- **DATA SHOWN**
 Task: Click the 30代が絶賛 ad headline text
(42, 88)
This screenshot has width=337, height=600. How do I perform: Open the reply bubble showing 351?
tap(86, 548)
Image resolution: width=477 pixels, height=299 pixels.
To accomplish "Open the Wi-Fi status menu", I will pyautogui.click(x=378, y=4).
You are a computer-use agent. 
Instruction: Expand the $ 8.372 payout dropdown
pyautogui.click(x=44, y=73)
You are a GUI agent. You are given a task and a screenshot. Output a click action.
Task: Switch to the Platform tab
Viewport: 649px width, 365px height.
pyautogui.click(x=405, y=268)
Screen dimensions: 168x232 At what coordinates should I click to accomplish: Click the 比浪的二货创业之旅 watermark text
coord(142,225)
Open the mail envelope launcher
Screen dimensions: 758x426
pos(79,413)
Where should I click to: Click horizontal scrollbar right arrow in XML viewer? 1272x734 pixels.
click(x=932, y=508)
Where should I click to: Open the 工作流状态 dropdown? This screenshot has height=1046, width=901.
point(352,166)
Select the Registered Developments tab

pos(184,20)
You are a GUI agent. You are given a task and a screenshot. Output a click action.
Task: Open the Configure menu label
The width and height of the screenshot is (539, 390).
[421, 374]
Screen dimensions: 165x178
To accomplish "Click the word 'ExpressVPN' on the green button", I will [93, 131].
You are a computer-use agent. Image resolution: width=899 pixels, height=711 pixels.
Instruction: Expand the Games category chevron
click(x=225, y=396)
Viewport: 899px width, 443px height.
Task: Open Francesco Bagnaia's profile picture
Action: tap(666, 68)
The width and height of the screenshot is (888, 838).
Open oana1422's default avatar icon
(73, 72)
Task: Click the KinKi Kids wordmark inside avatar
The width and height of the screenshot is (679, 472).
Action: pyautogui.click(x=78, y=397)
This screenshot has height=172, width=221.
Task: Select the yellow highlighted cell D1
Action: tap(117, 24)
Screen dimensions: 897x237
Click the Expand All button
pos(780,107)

- **TRY IT**
Using the listing above, retype each line exactly.

- **RESPONSE AREA**
 Task: Click the 30代が絶賛 ad headline text
(42, 88)
This screenshot has width=337, height=600. How do I perform: Open the reply bubble showing 351?
tap(86, 548)
Image resolution: width=477 pixels, height=299 pixels.
To accomplish "Open the Wi-Fi status menu", I will pyautogui.click(x=378, y=4).
You are a computer-use agent. 
Instruction: Expand the $ 8.372 payout dropdown
pyautogui.click(x=44, y=73)
You are a GUI agent. You are given a task and a screenshot. Output a click action.
Task: Switch to the Platform tab
Viewport: 649px width, 365px height.
pyautogui.click(x=405, y=268)
Screen dimensions: 168x232 At what coordinates should I click to accomplish: Click the 比浪的二货创业之旅 watermark text
coord(142,225)
Open the mail envelope launcher
Screen dimensions: 758x426
pos(79,413)
Where should I click to: Click horizontal scrollbar right arrow in XML viewer? 1272x734 pixels.
click(x=932, y=508)
Where should I click to: Open the 工作流状态 dropdown? This screenshot has height=1046, width=901.
point(352,166)
Select the Registered Developments tab

pos(184,20)
You are a GUI agent. You are given a task and a screenshot. Output a click action.
Task: Open the Configure menu label
The width and height of the screenshot is (539, 390).
[421, 374]
Screen dimensions: 165x178
To accomplish "Click the word 'ExpressVPN' on the green button", I will [93, 131].
You are a computer-use agent. Image resolution: width=899 pixels, height=711 pixels.
Instruction: Expand the Games category chevron
click(x=225, y=396)
Viewport: 899px width, 443px height.
Task: Open Francesco Bagnaia's profile picture
Action: tap(666, 68)
The width and height of the screenshot is (888, 838).
Open oana1422's default avatar icon
(73, 72)
Task: Click the KinKi Kids wordmark inside avatar
The width and height of the screenshot is (679, 472).
Action: pyautogui.click(x=78, y=397)
This screenshot has height=172, width=221.
Task: Select the yellow highlighted cell D1
Action: tap(117, 24)
Screen dimensions: 897x237
Click the Expand All button
pos(780,107)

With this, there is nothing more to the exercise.